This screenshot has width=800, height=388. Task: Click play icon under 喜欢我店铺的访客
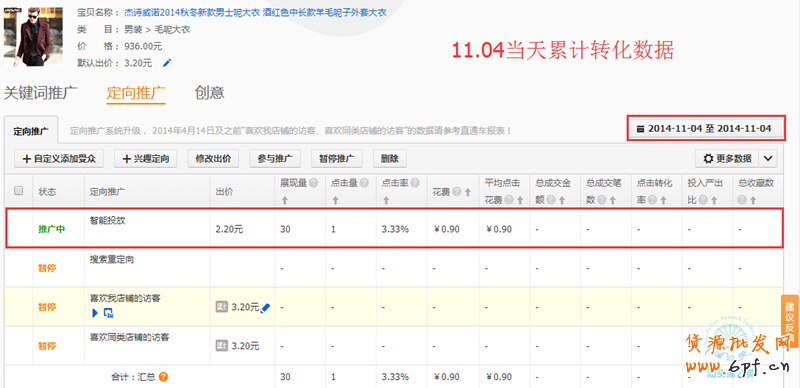tap(95, 313)
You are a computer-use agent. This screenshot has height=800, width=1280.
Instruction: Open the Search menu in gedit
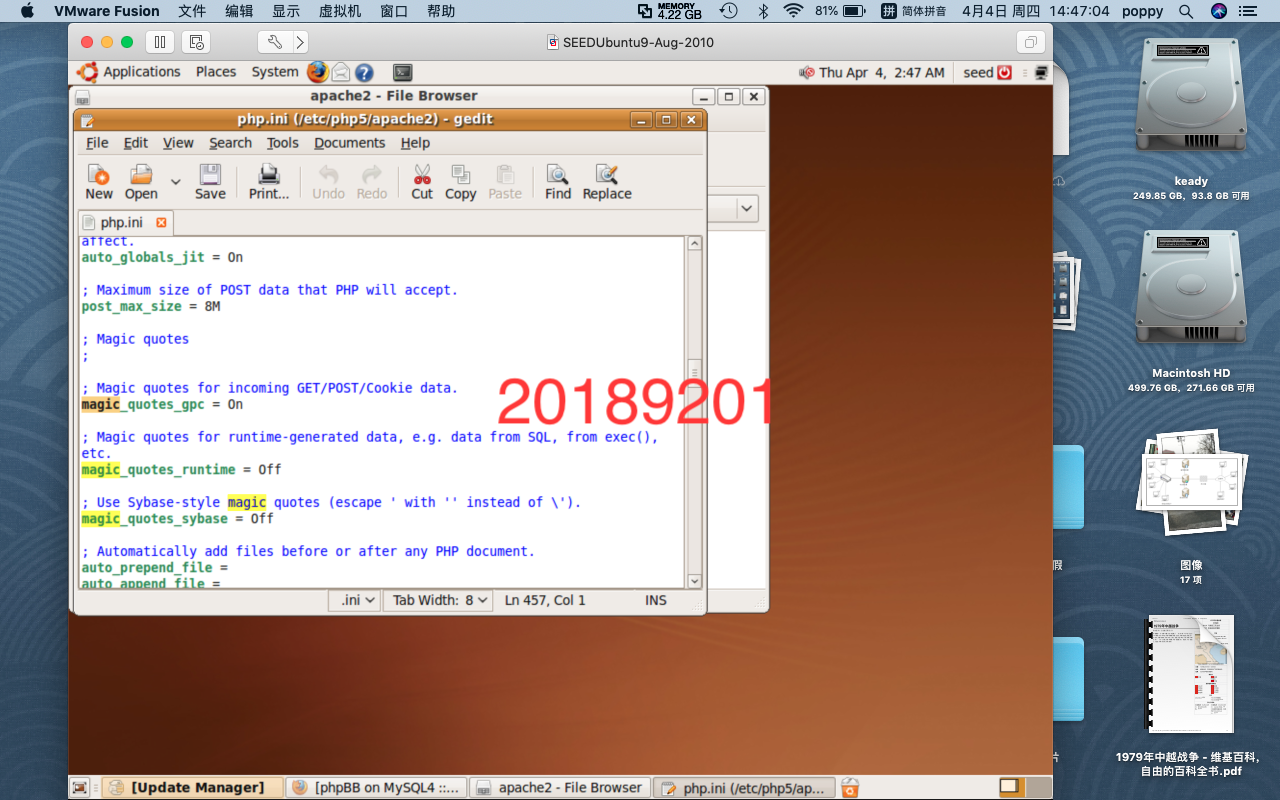[x=230, y=143]

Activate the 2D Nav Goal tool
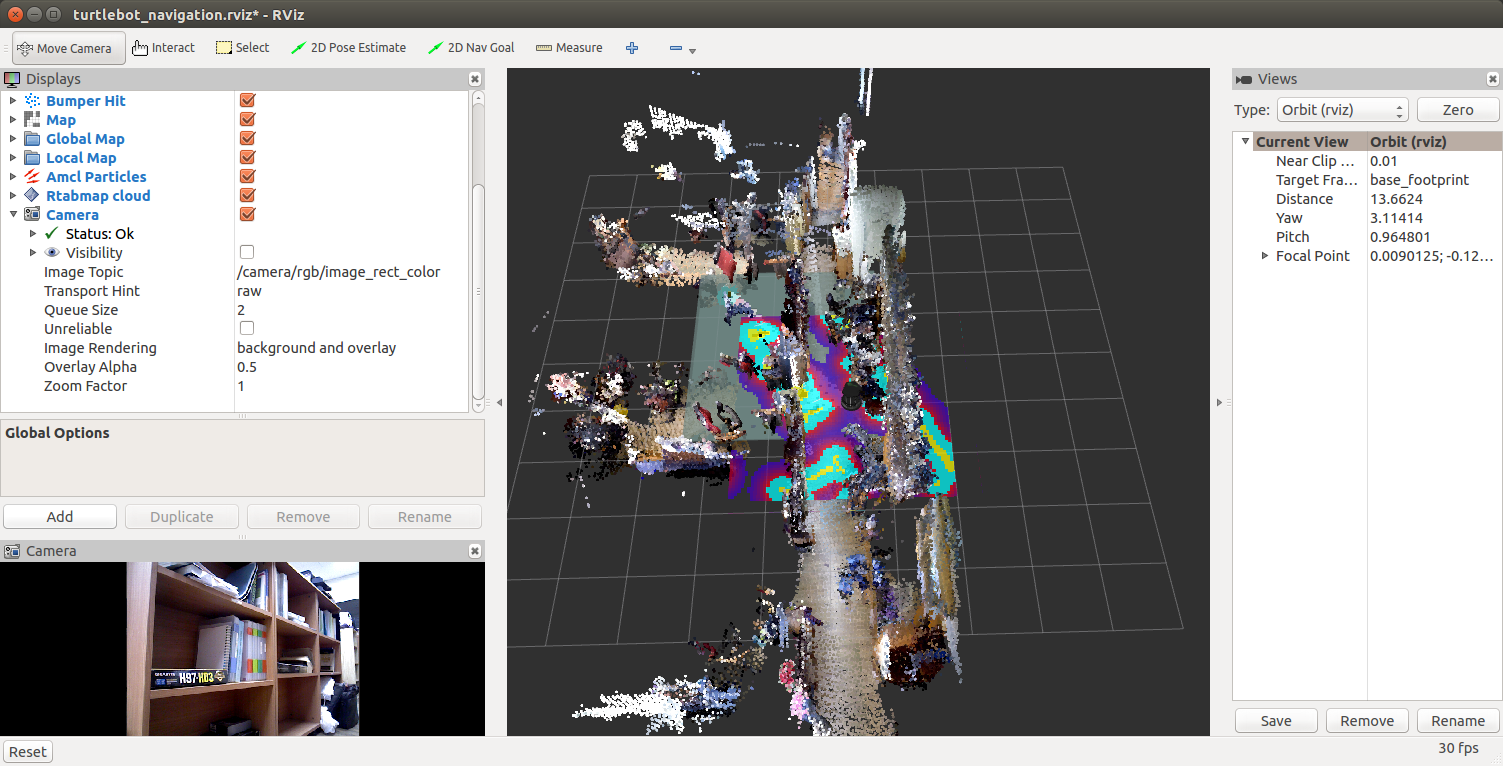click(x=471, y=48)
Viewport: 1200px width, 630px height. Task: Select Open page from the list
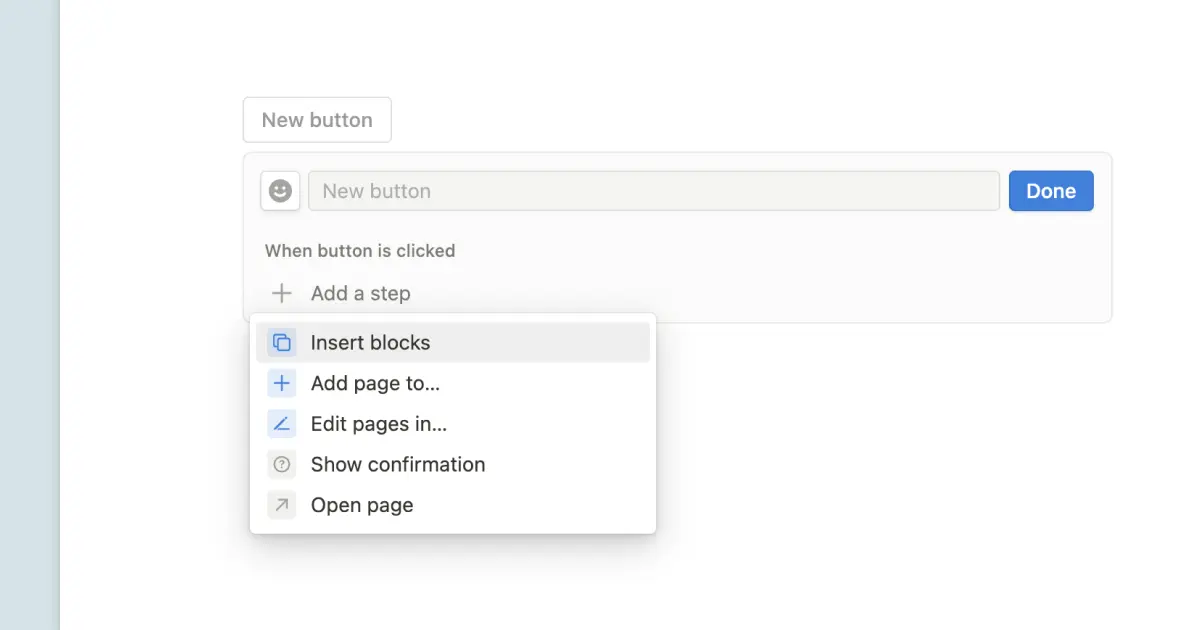(x=361, y=505)
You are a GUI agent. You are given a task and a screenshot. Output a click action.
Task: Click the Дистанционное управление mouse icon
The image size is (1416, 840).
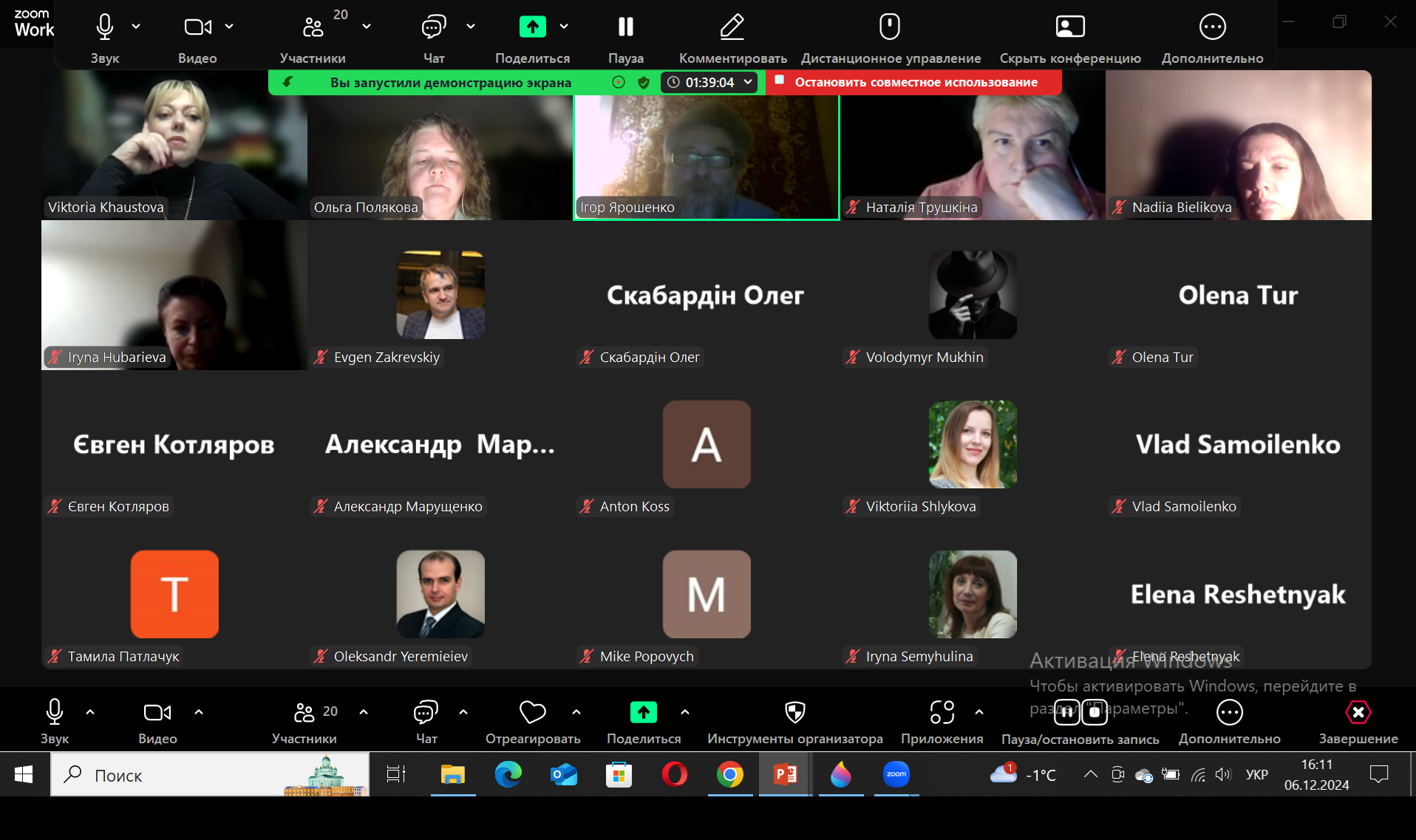pos(890,27)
* * * *
# Task to complete:
When you reach the line that contains "Instruction: Open the Search menu in gedit", start reproducing, and continue word for word to the end of the records; skip all pictures.

# Solution for this exercise:
Instruction: Open the Search menu in gedit
[x=230, y=143]

Activate the 2D Nav Goal tool
click(x=471, y=48)
Viewport: 1200px width, 630px height. Task: Select Open page from the list
(x=361, y=505)
You are a GUI agent. You are given a task and a screenshot. Output a click action.
Task: Click the Дистанционное управление mouse icon
The image size is (1416, 840).
pos(890,27)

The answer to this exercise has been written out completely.